Exercise Anatomy

The Deadlift

Weightlifting is about picking heavy $#!t off the ground, and it all starts here, with the deadlift.

Weightlifting is about picking heavy $#!t off the ground, and it all starts here, with the deadlift. The basic movement of the deadlift leads into the clean and (with some grip adjustments) the snatch. But it’s also an essential everyday movement. Drop your keys and you deadlift them off the floor. If you’re a parent with toddlers, you deadlift them up into your arms. Here are the basics of this deceptively simple move.

1. The Setup

Start standing with your feet about hip-width apart and the bar on the floor over your shoelaces. Squat down and grip the bar with your hands about thumb distance from each leg or hip. (Exact foot width and grip width can vary.)

Your shoulders should be over the bar, not behind it. Keep your chest up and back tight with a good lumbar curve. Your arms should be straight.

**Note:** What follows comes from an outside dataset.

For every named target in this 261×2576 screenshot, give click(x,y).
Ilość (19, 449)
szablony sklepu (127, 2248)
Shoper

Your neck should be neutral; look forward and perhaps slightly upward, not down. Your shoulders will be higher than your hips. As we’ve said elsewhere, if you’re comfortable in this position, you’re not doing it right!

Practice the hook grip whenever possible. You’re tough enough to deal with the pain. 

At heavier weights, you might use a mixed grip instead (one palm forward, one palm backward). The mixed grip will help you lift heavier weight, but it does not allow for transition to the clean.


2. The Pull Off The Floor 

In the moment before you lift the bar, make sure everything is tight. Your entire upper body, from your arms through your thoracic spine (upper back) to your lumbar spine (lower back), should feel locked in and should move as one unit.

Straighten your legs. Do not try to lift with your back. Think of pushing the floor away with your heels. As your legs straighten, your knees should move out of the bar’s upward path. Keep the bar close.

At this stage of the movement, the angle of your shoulders relative to your hips should not move at all — your hips and shoulders should rise at the same rate.

Don’t pull with your arms, and don’t round your back.

Your weight should be in the middle foot, toward the heel. Because you don’t want your knees buckling inward, it helps to think of your weight falling to the outside of your foot.


3. Finishing The Pull 

As your legs straighten and the bar passes your knees, open your hips to finish the movement. End with your body straight and your shoulders behind the bar.

Because the bar doesn’t go higher than your hips, the deadlift should be your strongest lift.